Bei Kritik Rausschmiss

THÜRINGEN In der Landtagsfraktion der AfD sind Gegner der „Erfurter Resolution“ unerwünscht. Ein Abgeordneter wurde nun ausgeschlossen

HAMBURG taz | Der AfD-Landtagsabgeordnete Siegfried Gentele ist unerwünscht. Mit „sofortiger Wirkung“ hat am Mittwoch die eigene Fraktion im thüringischen Landtag ihren Mandatsträger ausgeschlossen. Per Pressemitteilung hatte Gentele es zuvor gewagt, dem Fraktions- und Landesvorsitzenden Björn Höcke vorzuhalten, er reise lieber durch Deutschland und halte Reden, statt sich um seine Parteiarbeit im Freistaat zu kümmern.

Mit acht zu drei Stimmen schloss die ehemals elfköpfige Fraktion Gentele daraufhin wegen „grob fraktionsschädigendem Verhalten“ aus.
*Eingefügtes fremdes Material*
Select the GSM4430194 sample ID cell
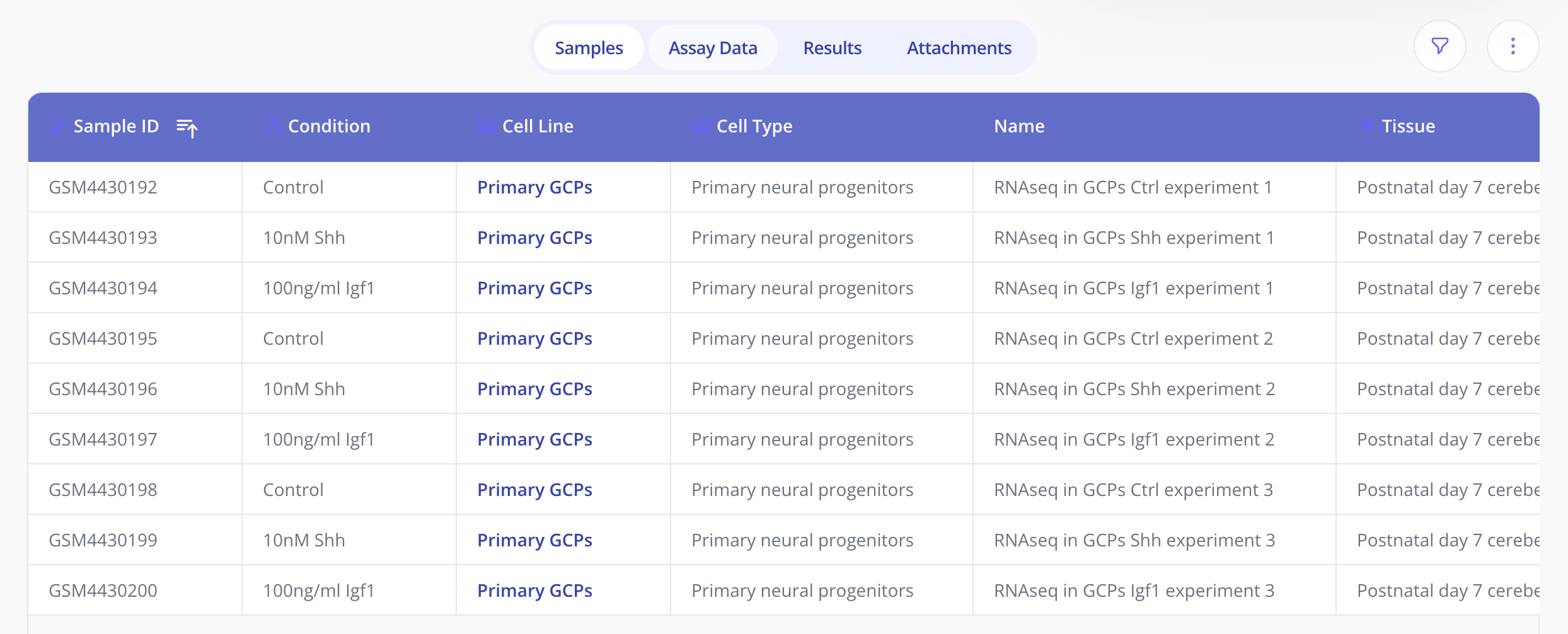point(103,288)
Das Vertrauensverhältnis sei „nachhaltig zerrüttet“, eine „konstruktive Zusammenarbeit“ sei unmöglich.

Die Presseerklärung Genteles vom Dienstag scheint aber nur der letzte Anlass für den schnellen Rauswurf zu sein. „In der Thüringen AfD steht es schlecht um die parteiinterne Demokratie“, kommentierte Gentele die Entscheidung seiner Fraktion gegenüber der taz. Bereits seit Tagen rumort es in der Fraktion wegen der von Höcke initiierten „Erfurter Resolution“, die den Kurs des Bundesvorsitzenden Bernd Lucke angreift. Gentele gehörte bis Mittwoch zu den drei Mitgliedern der Fraktion, die diese Resolution nicht unterschrieben haben.

In der Resolution behauptet Höcke, dass die AfD sich „ohne Not (…) dem etablierten Politikbetrieb“ anpasse: „dem Verrat an den Interessen unseres Landes“. Zahllose Mitglieder wollten aber die AfD als eine „patriotische“ Alternative und Bewegung des „freien Wortes“ gegen „Gender Mainstreaming, Multikulturalismus, Erziehungsbeliebigkeit“ ausgerichtet wissen.
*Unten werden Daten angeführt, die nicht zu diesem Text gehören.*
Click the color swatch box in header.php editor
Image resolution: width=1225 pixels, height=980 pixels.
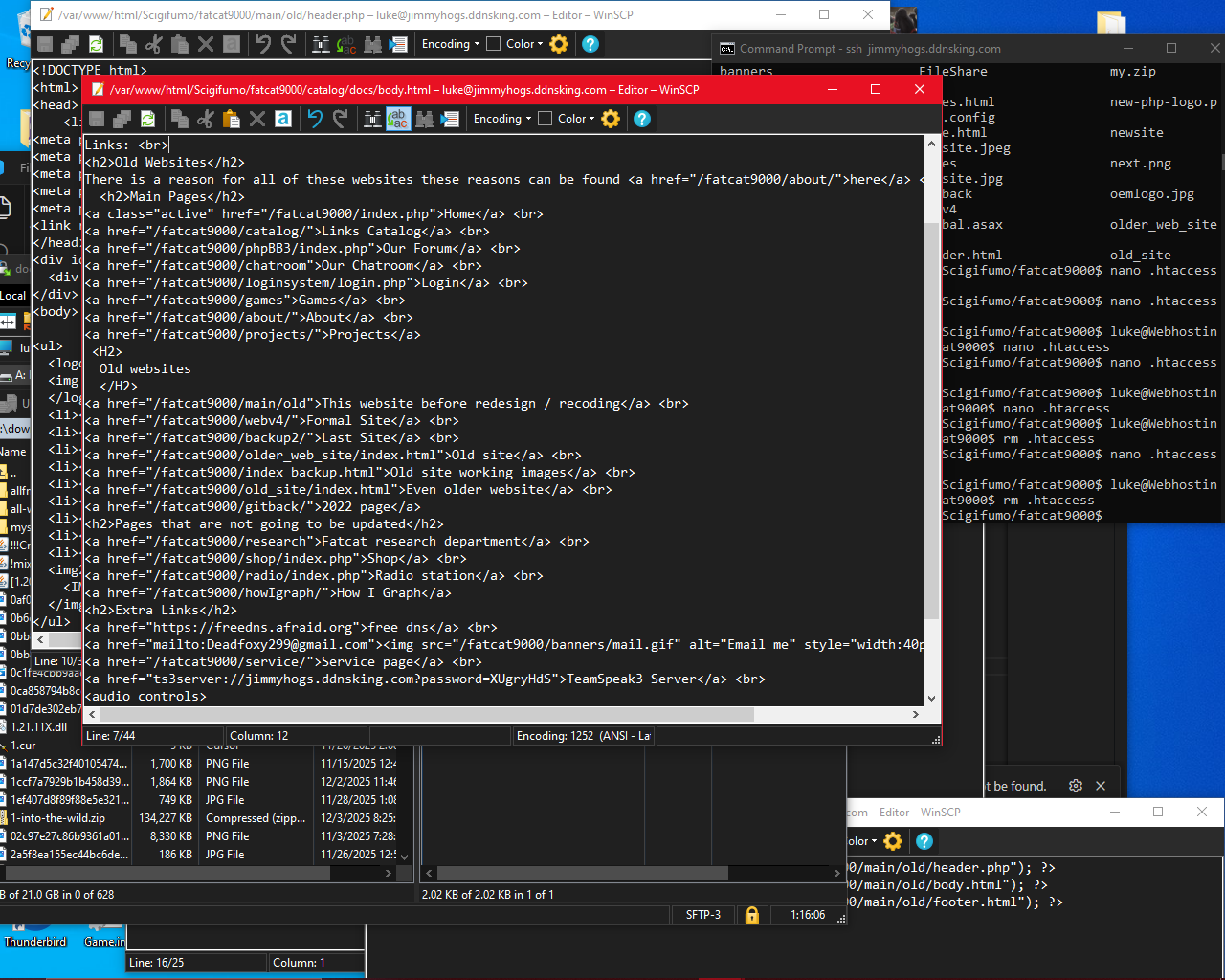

Mit einer „Deutschland-Resolution“ zur Unterstützung von Lucke konterte wiederum der stellvertretende Bundesvorsitzende Hans-Olaf Henkel: „Wer die Erfurter Resolution unterschreibt“, der wolle eine „AfD der flachen Parolen und der schrillen Töne“. Die Partei brauche aber keine „wolkigen Phrasen aus dem Arsenal rechter Splitterparteien“. Gentele gehörte zu den Erstunterzeichnern dieser Resolution. Ihn störte, dass Höcke bundesweit für den nationalkonservativen Kurs wirbt. Höcke sei von den Thüringern gewählt worden, um sich um Thüringen zu kümmern, was er nicht mache, sagt Gentele, der sich selbst als liberal-konservativ versteht.

Der kritisierte Fraktions- und Landesvorsitzende hat Gentele nahegelegt, sein Mandat niederzulegen und die Partei zu verlassen. Gentele denkt nicht daran; mit juristischen Mitteln will er gegen Ausschluss und Parteirausschmiss vorgehen.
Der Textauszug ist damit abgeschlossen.